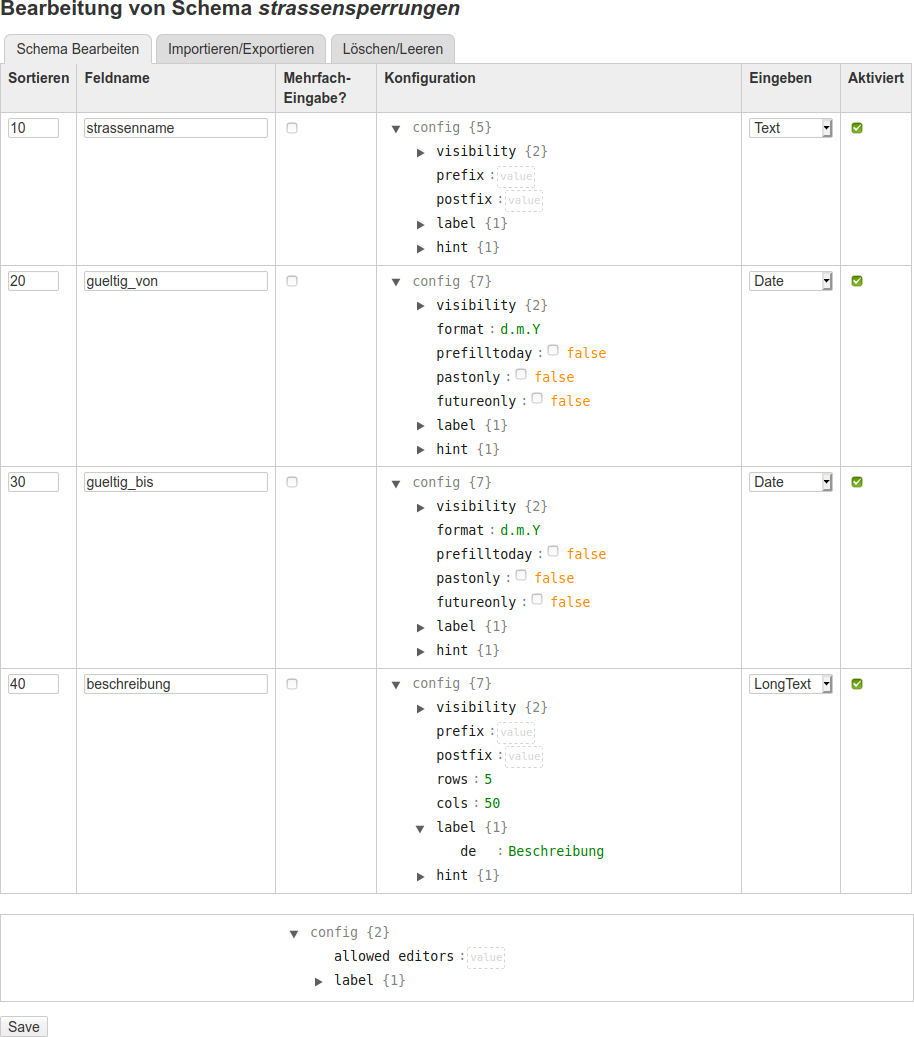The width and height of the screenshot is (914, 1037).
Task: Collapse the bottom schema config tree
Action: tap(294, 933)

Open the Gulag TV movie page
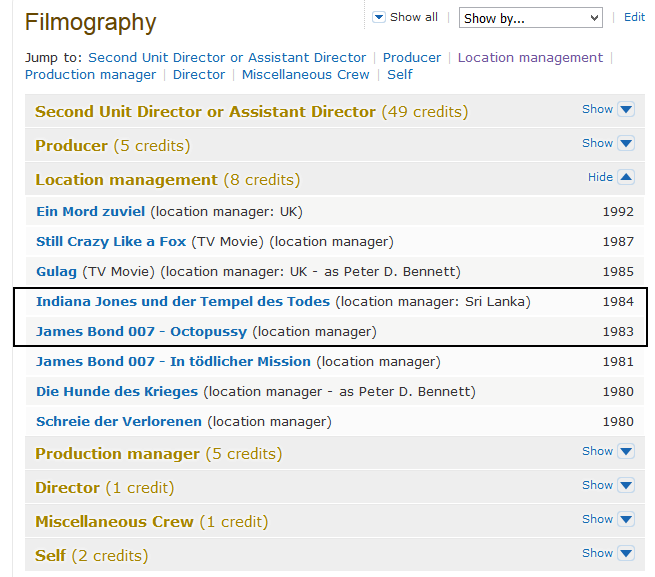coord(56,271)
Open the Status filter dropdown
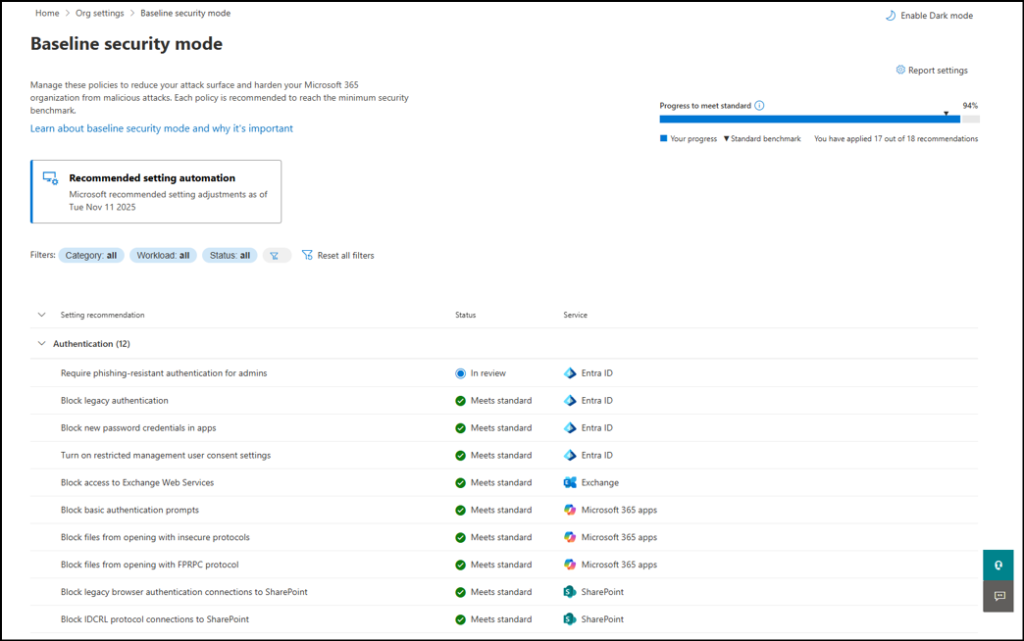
::::::::::
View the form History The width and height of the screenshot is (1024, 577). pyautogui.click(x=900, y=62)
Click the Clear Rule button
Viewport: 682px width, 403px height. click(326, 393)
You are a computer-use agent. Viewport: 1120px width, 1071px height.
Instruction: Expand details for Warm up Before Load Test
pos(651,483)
::::::::::
» **Task to carry out**: Beginning with the line that contains "Open the Gulag TV movie page", write out the lines of the material above exactly, and end with the line that contains "Open the Status filter dropdown". Omit the pictures.

» **Written response**:
Open the Gulag TV movie page
coord(56,271)
Open the Status filter dropdown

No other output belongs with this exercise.